[Start of Attachment]

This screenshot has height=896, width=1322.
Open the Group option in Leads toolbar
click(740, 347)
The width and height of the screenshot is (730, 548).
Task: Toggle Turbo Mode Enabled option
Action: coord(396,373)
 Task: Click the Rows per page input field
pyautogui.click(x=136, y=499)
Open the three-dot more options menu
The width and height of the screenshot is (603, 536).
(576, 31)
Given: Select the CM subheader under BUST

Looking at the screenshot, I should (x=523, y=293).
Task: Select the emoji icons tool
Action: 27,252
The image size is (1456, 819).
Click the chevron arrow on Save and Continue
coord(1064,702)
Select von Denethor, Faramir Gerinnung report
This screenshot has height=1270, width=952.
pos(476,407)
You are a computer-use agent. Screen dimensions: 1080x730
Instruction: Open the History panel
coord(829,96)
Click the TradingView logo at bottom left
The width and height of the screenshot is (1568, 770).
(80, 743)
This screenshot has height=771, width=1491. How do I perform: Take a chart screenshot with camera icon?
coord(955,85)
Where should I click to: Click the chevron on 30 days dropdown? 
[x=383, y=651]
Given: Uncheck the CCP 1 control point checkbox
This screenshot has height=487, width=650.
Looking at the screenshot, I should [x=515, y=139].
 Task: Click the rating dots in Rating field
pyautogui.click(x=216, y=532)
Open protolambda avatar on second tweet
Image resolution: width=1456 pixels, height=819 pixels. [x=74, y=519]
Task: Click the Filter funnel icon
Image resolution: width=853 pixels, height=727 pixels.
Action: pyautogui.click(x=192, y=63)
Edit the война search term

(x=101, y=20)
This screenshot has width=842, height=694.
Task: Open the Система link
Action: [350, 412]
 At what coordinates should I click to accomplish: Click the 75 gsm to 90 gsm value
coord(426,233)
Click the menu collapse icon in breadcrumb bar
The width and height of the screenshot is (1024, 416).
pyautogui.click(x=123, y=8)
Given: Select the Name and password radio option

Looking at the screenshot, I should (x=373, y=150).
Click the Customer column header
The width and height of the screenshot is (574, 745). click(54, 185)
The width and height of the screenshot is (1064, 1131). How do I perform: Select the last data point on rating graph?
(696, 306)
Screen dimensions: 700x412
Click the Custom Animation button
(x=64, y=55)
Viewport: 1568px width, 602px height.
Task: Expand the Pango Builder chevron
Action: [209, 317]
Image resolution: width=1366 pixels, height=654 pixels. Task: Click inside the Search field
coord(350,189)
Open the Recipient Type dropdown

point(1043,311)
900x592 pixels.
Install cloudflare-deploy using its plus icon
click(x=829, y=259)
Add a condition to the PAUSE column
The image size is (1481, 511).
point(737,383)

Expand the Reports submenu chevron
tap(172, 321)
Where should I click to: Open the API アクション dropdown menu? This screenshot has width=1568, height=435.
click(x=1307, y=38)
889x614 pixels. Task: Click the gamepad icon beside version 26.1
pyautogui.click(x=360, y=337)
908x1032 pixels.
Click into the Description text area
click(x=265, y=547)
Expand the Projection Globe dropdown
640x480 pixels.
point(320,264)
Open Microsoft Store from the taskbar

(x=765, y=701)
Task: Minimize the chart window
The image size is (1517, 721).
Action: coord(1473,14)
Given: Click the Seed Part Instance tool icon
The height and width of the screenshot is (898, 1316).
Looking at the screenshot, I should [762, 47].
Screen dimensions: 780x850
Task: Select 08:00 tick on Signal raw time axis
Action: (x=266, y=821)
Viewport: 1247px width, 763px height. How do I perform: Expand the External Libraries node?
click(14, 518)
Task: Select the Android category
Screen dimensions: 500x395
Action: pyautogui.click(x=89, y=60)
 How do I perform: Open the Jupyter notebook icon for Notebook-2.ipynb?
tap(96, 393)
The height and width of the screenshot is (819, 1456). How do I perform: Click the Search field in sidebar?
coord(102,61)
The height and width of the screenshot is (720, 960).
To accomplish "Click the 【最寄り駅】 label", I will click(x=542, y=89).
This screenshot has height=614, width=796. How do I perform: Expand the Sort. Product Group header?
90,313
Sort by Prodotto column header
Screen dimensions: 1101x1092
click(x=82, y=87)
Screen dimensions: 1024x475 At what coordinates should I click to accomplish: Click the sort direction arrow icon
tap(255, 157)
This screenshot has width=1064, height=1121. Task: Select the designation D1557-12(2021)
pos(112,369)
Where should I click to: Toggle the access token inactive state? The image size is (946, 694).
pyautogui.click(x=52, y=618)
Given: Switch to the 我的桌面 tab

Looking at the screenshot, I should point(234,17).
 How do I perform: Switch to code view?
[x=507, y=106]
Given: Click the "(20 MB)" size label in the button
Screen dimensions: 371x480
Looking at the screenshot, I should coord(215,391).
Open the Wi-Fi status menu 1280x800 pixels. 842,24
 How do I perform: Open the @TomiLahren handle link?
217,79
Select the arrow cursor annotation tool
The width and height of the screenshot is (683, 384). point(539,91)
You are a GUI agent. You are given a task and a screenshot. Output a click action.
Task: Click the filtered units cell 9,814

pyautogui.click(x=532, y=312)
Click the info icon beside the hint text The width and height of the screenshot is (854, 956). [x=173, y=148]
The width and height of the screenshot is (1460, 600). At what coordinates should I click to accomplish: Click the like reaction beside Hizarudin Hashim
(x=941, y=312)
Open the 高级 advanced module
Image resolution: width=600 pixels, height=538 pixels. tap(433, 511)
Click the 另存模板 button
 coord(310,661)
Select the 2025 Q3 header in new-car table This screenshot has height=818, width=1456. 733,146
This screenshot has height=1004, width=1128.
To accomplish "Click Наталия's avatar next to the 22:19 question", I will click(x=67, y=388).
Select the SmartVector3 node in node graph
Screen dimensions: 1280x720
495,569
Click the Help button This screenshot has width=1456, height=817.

[End of Attachment]

# [Work item]
A line in the material may hold the string "label". Report how many do, and write only the number.

# [Result of this exercise]
2